El fracaso del independentismo en Cataluña tiene una causa fundamental: ha perdido toda opción de incorporar a sus filas a los catalanes no nacionalistas. Y cuando digo no nacionalistas me refiero a quienes tampoco se consideran nacionalistas españoles. La ya muy manida voluntad de ampliar las bases del independentismo ha fracasado. Lo dicen las encuestas y se puede comprobar hablando con la gente, leyendo a opinadores. Dos son las causas. Por un lado, y a pesar de los esfuerzos de sus intelectuales más sensatos e inteligentes, el independentismo ha ido aflorando su fondo supremacista, su odio en plural, su visión homogenizadora, su subordinación de los derechos y libertades de las personas a los denominados derechos nacionales, a la voluntad del pueblo.
En los momentos de mayor desasosiego social producto de la crisis, el discurso de construir un Estado nuevo en el que todo serían ventajas, en el que se contraponía la dura realidad a un futuro esplendoroso, pareció que podía calar en sectores sociales no nacionalistas. Hoy el discurso ha perdido toda su credibilidad. De hecho, ha sido prácticamente abandonado por el independentismo. Una prueba de lo que digo se vio en la comparecencia de Rafael Arenas en el Congreso presentando un informe sobre los déficits democráticos en Cataluña elaborado por SCC. Ningún intento de desmentir su contenido por parte de los representantes del PDECat y ERC. Sólo descalificaciones, criminalización de los autores. Lo mismo con el informe sobre el contenido adoctrinador de los libros de texto escolares denunciado por un sindicato de maestros.
El independentismo ha ido aflorando su fondo supremacista, su odio en plural, su visión homogenizadora, su subordinación de los derechos y libertades de las personas a los denominados derechos nacionales, a la voluntad del pueblo
En Cataluña el sentimiento nacional español es débil. Curiosamente los más fervientes nacionalistas provienen en muchos casos de familias que se alinearon con Franco por los excesos de la retaguardía republicana y legítimas ideas conservadoras. Pero entre los perdedores de la Guerra Civil y sus descendientes ha quedado un evidente distanciamiento de los símbolos nacionales españoles, agravado por la represión franquista de la disidencia política y de la lengua catalana y el adoctrinamiento de entonces en las escuelas con la formación del espíritu nacional y la izada de bandera, el canto del himno nacional en los centros docentes públicos o las manifestaciones patrióticas organizadas por el régimen franquista.
A muchos esta experiencia nos vacunó contra el nacionalismo político. Contra el nacionalismo español, pero también contra el nacionalismo catalán. En Cataluña hay muchos seguidores de Casablanca y su reivindicación de los que se sienten ciudadanos del mundo.

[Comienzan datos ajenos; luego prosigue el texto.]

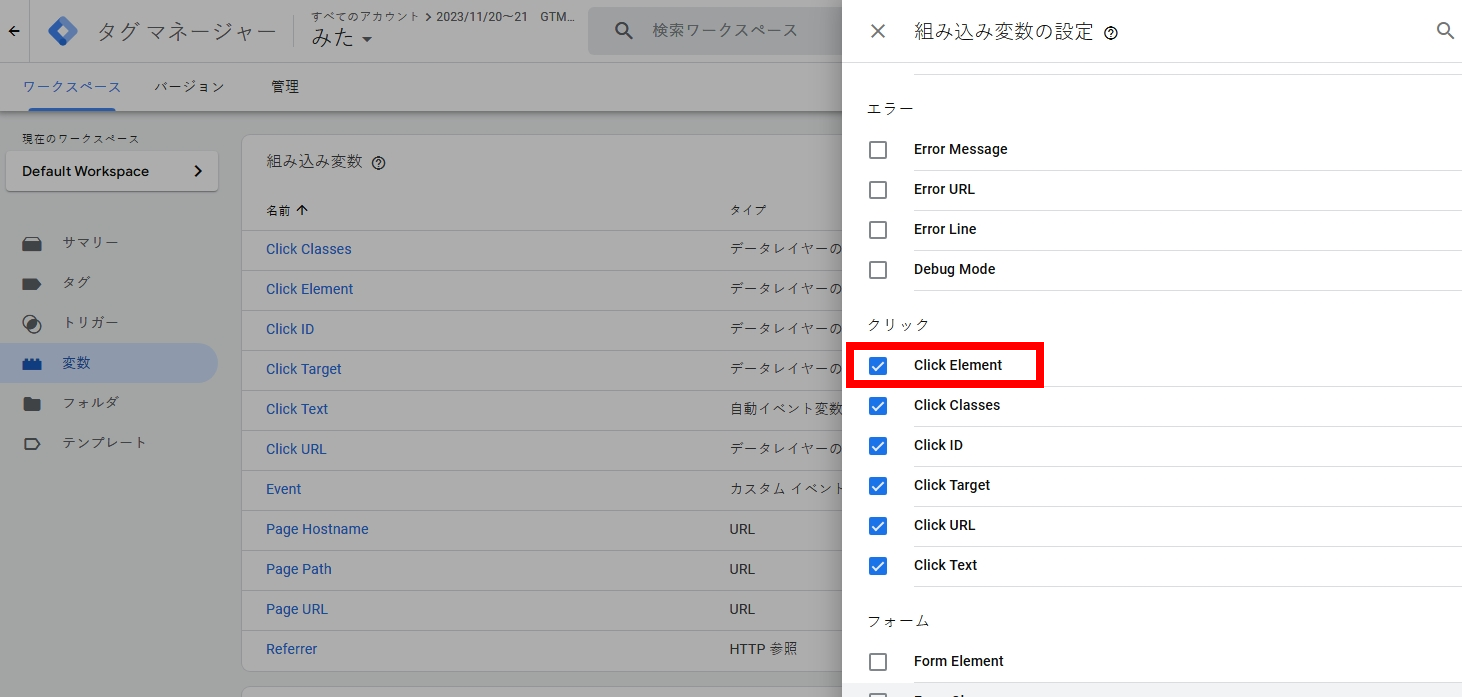1462x697 pixels.
Task: Open the みた container dropdown
Action: [342, 39]
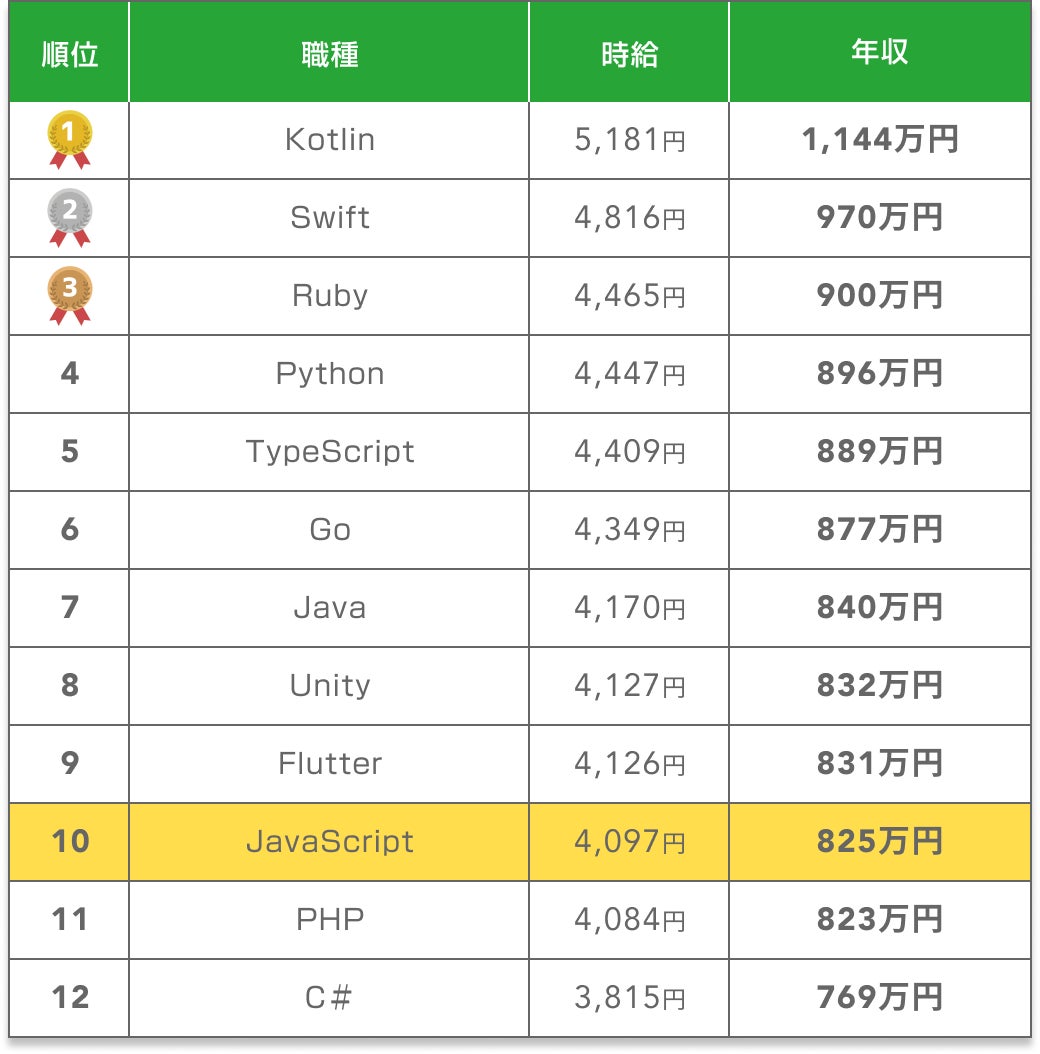Select the C# cell in last row
Viewport: 1040px width, 1054px height.
click(330, 998)
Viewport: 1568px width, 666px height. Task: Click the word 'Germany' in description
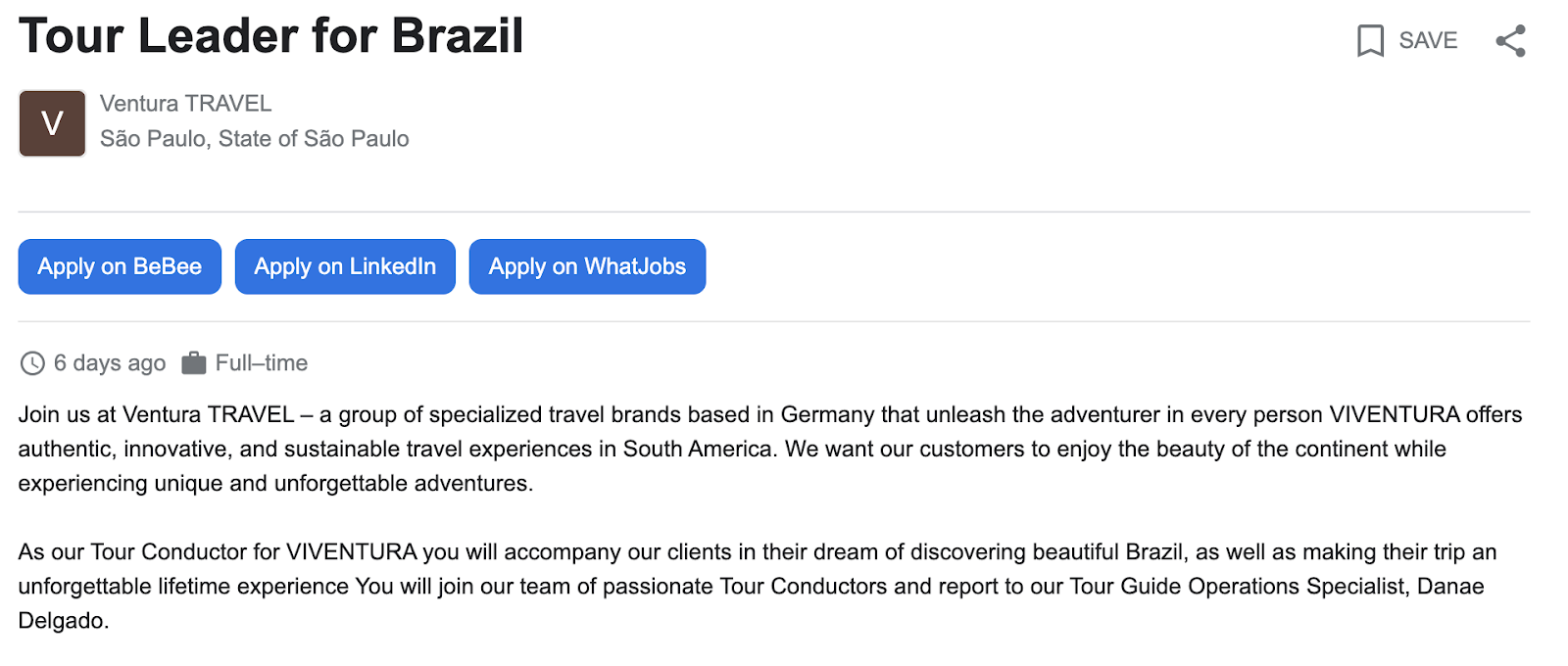click(827, 415)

Estos antecedentes retardaron en Cataluña la contestación al nacionalismo de estos sectores sociales. De hecho muchos catalanes que ya han desconectado del procés, que consideran la independencia un peligro para un futuro libre, prospero y en paz, continúan siendo reacios a enarbolar una bandera española. Este segmento de la población, decisivos para decantar mayorías sociales, es, hoy, inalcanzable para el independentismo. Porque hoy los valores de la tolerancia, la convivencia, la paz, la libertad, la solidaridad y el pluralismo están más garantizados perteneciendo a España y a la Unión Europea que apoyando un Estado catalán. Este es el gran fracaso del independentismo. Y lo más curioso es que esto ha ocurrido por decantación natural más que por la acción política, o quizás, mejor dicho, a pesar de la acción política de los partidos que no se definen como independentistas, aquí y en el conjunto del Estado.